Paraneoplastic chorea (PC) is a type of paraneoplastic neurological syndrome and an important differential diagnosis for autoimmune chorea in adults. It is characterized by subacute onset, which distinguishes it from chorea caused by neurodegenerative or hereditary disorders such as Huntington's disease or senile chorea. In some cases, PC may present with atypical choreiform movements or initially lack significant imaging abnormalities, making early recognition crucial.

As with other paraneoplastic syndromes, chorea can precede the diagnosis of an underlying malignancy by months to years. The most commonly associated neoplasm is small cell lung carcinoma (SCLC), followed by thymoma, non-Hodgkin's lymphoma, and squamous cell carcinoma of the tonsil. Key antibodies involved in PC include CRMP-5 (CV2) and ANNA-1 (Hu) IgG, with CRMP-5 detected in 70% of cases associated with SCLC and 30% with thymoma.
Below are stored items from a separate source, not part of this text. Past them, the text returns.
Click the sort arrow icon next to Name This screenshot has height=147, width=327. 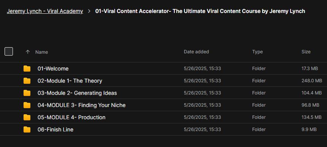[27, 52]
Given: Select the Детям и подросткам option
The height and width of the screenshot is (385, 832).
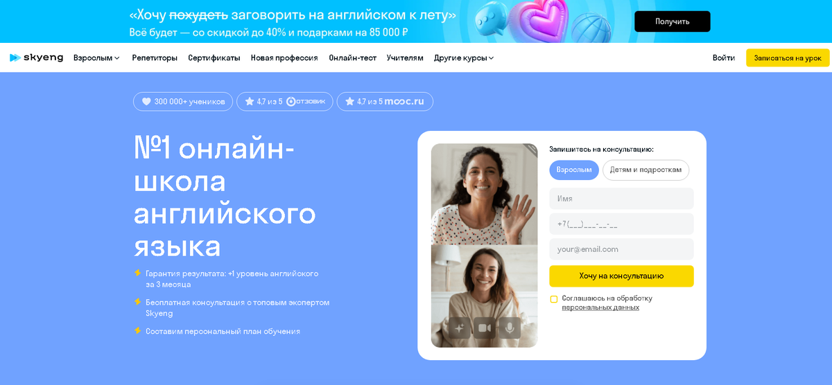Looking at the screenshot, I should coord(645,170).
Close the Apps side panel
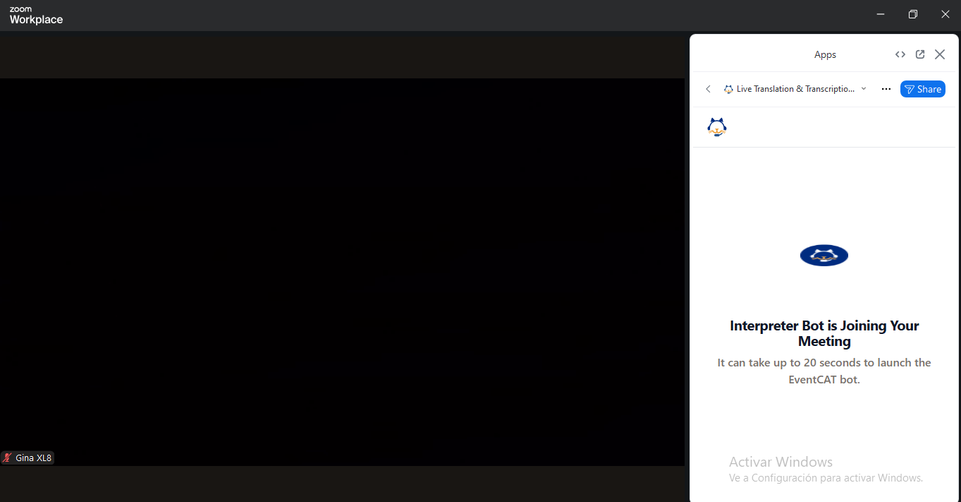The image size is (961, 502). [x=940, y=54]
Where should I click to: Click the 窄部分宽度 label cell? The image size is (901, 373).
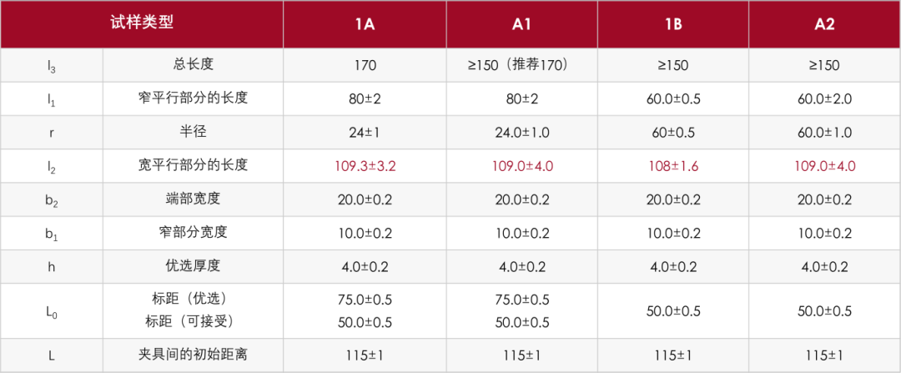pyautogui.click(x=193, y=233)
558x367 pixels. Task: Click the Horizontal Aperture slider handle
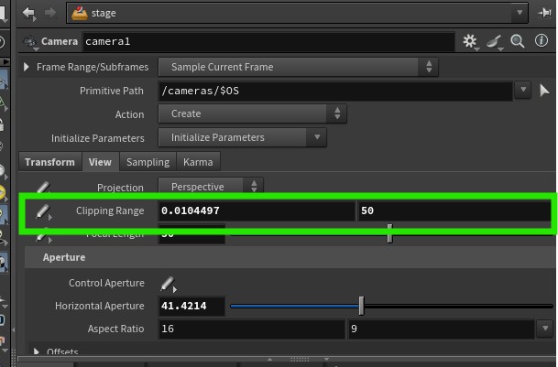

PC often manifests alongside other neurological features, including visual disturbances, peripheral neuropathy, limbic encephalitis, or sudden loss of smell and taste, which can aid in distinguishing it from other causes of chorea. Differential diagnoses include drug-induced chorea, thyrotoxicosis, hyperglycemia, and autoimmune choreas such as Sydenham's chorea or antiphospholipid antibody syndrome, though these rarely occur in older individuals.

Radiographic features

MRI shows unilateral or asymmetric T2WI and FLAIR hyperintensity in the caudate nucleus and putamen.